Large Language Models as Neurolinguistic Subjects: Discrepancy between Performance and Competence

November 12, 2024 · Declared Dead · 🏛 Annual Meeting of the Association for Computational Linguistics

"No code URL or promise found in abstract"

Evidence collected by the PWNC Scanner

Authors Linyang He, Ercong Nie, Helmut Schmid, Hinrich Schütze, Nima Mesgarani, Jonathan Brennan arXiv ID 2411.07533 Category cs.CL: Computation & Language Citations 3 Venue Annual Meeting of the Association for Computational Linguistics Last Checked 4 months ago

Abstract

This study investigates the linguistic understanding of Large Language Models (LLMs) regarding signifier (form) and signified (meaning) by distinguishing two LLM assessment paradigms: psycholinguistic and neurolinguistic.

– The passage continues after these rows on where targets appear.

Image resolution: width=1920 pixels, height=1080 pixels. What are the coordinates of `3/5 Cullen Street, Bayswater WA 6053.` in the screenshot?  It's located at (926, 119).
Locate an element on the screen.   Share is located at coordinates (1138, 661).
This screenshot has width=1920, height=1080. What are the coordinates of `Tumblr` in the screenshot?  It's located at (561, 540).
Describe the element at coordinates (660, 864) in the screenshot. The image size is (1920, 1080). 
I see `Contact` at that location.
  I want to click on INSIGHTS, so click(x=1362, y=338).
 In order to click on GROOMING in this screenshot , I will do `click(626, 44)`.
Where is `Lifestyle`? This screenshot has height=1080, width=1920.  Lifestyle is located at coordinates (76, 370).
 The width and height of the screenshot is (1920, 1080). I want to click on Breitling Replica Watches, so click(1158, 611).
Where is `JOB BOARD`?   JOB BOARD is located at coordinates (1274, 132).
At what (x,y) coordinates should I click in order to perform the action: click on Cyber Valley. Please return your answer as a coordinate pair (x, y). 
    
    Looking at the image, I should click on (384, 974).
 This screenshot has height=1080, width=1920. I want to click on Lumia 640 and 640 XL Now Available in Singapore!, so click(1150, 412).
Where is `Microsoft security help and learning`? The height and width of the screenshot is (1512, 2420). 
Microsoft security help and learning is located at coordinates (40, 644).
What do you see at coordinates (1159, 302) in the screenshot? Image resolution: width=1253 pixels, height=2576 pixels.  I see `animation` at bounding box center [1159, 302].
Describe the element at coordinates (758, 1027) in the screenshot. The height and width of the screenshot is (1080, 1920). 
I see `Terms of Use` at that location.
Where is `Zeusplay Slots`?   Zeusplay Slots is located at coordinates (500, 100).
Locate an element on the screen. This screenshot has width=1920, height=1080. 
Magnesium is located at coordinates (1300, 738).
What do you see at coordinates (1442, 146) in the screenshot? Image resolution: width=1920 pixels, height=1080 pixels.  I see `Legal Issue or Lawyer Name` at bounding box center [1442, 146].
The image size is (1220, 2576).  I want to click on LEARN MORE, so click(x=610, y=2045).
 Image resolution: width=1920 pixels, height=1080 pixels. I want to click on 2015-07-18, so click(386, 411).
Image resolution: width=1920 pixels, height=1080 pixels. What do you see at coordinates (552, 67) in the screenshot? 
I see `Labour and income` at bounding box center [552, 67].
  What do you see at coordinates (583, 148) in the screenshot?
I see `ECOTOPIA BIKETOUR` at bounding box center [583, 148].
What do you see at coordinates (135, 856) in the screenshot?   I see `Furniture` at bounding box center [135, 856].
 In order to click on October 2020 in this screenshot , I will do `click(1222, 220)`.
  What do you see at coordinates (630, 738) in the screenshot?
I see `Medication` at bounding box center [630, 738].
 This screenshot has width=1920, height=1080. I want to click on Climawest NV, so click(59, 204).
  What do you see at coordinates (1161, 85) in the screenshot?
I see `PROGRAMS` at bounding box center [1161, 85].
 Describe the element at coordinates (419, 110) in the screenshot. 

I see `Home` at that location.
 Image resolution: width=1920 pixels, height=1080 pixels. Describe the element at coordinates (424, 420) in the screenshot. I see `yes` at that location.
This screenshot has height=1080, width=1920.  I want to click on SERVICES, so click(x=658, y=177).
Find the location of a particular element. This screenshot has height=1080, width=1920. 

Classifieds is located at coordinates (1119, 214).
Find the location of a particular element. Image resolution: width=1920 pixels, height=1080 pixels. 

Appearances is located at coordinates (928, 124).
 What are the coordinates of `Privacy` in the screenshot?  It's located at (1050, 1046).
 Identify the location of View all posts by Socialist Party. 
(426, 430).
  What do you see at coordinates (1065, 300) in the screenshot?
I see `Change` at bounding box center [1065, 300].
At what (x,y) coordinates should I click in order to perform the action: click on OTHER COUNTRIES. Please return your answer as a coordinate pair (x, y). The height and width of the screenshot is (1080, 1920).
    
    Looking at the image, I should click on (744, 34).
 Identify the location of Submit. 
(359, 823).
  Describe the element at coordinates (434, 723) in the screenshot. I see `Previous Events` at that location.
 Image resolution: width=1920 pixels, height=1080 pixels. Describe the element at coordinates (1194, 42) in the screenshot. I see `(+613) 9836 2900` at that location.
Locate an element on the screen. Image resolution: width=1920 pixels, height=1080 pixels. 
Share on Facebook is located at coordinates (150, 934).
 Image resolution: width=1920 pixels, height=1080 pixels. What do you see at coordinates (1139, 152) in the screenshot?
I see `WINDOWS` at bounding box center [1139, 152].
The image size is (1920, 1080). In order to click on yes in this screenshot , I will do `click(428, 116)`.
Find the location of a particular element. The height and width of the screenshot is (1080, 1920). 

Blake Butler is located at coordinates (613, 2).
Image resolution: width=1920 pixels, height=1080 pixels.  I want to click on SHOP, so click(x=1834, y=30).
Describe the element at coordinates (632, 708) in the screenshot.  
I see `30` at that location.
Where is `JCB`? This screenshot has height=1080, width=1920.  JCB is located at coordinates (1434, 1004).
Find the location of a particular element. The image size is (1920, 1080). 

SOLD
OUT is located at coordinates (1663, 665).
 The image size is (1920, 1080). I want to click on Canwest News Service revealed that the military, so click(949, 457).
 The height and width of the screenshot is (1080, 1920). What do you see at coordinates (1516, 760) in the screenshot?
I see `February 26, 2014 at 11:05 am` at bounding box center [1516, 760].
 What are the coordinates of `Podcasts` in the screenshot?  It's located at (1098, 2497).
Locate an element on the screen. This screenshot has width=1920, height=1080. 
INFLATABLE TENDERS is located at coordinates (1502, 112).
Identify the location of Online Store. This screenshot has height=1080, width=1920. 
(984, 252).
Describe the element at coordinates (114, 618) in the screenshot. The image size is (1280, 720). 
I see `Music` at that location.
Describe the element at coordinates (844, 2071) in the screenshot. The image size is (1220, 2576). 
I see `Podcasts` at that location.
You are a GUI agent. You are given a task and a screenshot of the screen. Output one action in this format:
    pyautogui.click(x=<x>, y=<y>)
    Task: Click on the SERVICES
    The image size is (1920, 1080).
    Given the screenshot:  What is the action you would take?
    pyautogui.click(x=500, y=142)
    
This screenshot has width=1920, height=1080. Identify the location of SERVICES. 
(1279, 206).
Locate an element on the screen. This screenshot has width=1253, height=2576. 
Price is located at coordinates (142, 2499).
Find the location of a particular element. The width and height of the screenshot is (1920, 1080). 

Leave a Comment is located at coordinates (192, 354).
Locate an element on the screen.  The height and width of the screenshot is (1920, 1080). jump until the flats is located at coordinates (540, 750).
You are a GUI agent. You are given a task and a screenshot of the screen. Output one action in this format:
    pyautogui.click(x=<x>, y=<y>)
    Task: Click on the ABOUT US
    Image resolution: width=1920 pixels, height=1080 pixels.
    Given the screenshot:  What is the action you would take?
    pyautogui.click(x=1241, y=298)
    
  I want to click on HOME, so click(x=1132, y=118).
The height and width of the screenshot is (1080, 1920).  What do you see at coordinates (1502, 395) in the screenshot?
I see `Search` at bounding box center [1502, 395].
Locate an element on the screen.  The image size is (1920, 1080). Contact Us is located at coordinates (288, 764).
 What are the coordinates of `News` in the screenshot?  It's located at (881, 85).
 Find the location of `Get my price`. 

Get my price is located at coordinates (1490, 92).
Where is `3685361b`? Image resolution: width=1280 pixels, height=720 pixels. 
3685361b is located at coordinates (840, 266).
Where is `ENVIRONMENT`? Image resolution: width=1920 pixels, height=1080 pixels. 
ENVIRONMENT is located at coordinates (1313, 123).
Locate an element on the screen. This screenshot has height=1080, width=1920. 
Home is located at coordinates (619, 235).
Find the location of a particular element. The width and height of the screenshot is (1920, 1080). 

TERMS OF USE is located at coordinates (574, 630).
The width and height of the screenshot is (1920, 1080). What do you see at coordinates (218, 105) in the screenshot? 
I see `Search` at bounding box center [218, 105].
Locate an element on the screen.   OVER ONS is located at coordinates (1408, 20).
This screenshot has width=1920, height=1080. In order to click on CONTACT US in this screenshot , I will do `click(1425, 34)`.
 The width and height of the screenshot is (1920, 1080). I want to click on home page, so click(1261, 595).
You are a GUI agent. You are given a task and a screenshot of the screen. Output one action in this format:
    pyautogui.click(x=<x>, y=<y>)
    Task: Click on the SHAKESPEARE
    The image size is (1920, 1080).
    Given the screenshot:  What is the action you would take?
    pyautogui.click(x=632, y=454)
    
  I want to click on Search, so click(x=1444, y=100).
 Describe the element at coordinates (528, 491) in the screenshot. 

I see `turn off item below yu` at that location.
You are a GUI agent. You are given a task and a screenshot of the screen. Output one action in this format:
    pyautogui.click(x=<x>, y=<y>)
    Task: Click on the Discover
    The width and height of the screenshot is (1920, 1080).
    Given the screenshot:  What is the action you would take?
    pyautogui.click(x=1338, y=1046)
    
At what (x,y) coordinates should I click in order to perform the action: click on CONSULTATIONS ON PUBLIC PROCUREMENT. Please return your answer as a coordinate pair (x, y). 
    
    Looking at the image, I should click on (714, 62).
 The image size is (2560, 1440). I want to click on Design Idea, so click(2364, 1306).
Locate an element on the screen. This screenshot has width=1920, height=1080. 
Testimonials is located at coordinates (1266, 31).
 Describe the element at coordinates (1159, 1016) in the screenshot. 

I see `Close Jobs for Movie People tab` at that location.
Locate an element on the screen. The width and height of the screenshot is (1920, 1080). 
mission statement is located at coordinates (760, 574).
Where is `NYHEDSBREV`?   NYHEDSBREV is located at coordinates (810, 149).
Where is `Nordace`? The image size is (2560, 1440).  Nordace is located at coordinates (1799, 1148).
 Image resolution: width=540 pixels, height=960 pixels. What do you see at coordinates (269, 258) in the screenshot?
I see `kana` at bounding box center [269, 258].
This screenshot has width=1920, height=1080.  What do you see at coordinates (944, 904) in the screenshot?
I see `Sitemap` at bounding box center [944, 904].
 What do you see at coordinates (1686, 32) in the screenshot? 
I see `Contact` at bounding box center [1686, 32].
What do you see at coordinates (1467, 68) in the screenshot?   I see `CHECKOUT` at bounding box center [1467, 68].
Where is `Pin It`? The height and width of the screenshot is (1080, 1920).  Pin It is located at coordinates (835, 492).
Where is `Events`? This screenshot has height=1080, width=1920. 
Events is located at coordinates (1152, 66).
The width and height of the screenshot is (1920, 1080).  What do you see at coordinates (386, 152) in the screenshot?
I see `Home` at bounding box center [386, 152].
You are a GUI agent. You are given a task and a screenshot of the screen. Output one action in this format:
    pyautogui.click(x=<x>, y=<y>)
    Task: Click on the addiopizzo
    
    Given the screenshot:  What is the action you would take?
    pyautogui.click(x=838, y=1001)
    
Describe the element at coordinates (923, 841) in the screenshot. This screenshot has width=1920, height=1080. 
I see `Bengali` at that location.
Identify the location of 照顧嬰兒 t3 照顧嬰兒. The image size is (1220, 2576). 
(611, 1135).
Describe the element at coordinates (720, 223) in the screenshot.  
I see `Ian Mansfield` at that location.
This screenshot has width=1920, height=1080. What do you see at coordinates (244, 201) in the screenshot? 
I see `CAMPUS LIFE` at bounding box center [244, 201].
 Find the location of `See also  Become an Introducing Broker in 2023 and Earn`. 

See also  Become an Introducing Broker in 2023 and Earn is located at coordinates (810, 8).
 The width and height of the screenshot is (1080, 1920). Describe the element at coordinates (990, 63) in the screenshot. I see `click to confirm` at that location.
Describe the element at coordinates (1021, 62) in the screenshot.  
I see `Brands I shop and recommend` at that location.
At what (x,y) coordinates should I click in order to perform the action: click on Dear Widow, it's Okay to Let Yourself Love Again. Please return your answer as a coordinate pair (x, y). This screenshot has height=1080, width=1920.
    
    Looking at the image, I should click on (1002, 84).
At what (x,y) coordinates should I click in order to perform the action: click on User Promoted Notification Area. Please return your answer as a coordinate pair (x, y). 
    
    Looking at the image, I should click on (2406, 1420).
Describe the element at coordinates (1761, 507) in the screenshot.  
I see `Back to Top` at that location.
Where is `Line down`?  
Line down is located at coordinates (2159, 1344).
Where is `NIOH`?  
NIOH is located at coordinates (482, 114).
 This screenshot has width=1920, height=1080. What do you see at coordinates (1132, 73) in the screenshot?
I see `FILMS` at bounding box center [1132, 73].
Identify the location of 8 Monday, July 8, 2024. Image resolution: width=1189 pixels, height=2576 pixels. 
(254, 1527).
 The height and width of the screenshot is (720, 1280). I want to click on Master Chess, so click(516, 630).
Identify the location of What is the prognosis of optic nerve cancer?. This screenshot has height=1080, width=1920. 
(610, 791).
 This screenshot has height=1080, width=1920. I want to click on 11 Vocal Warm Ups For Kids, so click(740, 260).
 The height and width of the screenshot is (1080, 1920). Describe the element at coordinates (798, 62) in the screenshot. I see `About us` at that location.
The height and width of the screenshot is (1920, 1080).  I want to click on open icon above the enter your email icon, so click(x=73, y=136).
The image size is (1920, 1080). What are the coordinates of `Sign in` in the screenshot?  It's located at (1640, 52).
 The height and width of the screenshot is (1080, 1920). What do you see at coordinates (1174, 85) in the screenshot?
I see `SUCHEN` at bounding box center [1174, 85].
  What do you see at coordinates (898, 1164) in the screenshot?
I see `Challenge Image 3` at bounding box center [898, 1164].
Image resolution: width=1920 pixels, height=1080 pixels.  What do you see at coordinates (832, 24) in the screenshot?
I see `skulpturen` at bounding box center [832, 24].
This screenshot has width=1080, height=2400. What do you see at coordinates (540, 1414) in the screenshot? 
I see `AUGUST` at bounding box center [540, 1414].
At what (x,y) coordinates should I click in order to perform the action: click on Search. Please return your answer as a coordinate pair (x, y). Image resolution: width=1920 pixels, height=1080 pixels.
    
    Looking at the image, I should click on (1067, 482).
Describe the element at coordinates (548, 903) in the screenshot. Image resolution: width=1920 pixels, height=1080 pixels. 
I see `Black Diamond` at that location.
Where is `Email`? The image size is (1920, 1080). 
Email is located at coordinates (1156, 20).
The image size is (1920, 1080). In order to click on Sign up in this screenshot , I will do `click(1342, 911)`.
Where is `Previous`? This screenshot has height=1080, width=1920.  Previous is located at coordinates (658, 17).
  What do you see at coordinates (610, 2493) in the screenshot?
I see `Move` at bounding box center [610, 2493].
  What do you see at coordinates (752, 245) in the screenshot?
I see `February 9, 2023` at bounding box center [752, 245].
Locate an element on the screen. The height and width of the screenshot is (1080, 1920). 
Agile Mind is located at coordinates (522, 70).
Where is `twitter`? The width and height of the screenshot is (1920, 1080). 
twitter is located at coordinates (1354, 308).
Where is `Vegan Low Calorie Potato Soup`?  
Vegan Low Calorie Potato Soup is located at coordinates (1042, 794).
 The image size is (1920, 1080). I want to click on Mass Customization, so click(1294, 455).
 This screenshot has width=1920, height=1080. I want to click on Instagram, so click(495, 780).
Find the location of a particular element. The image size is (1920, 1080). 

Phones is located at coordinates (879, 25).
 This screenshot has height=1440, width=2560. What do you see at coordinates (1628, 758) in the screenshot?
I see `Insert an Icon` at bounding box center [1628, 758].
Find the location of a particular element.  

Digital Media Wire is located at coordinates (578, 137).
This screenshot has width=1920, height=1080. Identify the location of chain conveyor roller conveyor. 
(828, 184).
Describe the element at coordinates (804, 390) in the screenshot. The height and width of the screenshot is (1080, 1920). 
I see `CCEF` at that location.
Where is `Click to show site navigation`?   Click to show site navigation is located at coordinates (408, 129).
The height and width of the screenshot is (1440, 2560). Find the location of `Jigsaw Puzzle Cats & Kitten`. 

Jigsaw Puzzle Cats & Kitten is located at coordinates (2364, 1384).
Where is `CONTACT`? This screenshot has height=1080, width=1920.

Traditional psycholinguistic evaluations often reflect statistical rules that may not accurately represent LLMs' true linguistic competence. We introduce a neurolinguistic approach, utilizing a novel method that combines minimal pair and diagnostic probing to analyze activation patterns across model layers. This method allows for a detailed examination of how LLMs represent form and meaning, and whether these representations are consistent across languages. We found: (1) Psycholinguistic and neurolinguistic methods reveal that language performance and competence are distinct; (2) Direct probability measurement may not accurately assess linguistic competence; (3) Instruction tuning won't change much competence but improve performance; (4) LLMs exhibit higher competence and performance in form compared to meaning. Additionally, we introduce new conceptual minimal pair datasets for Chinese (COMPS-ZH) and German (COMPS-DE), complementing existing English datasets.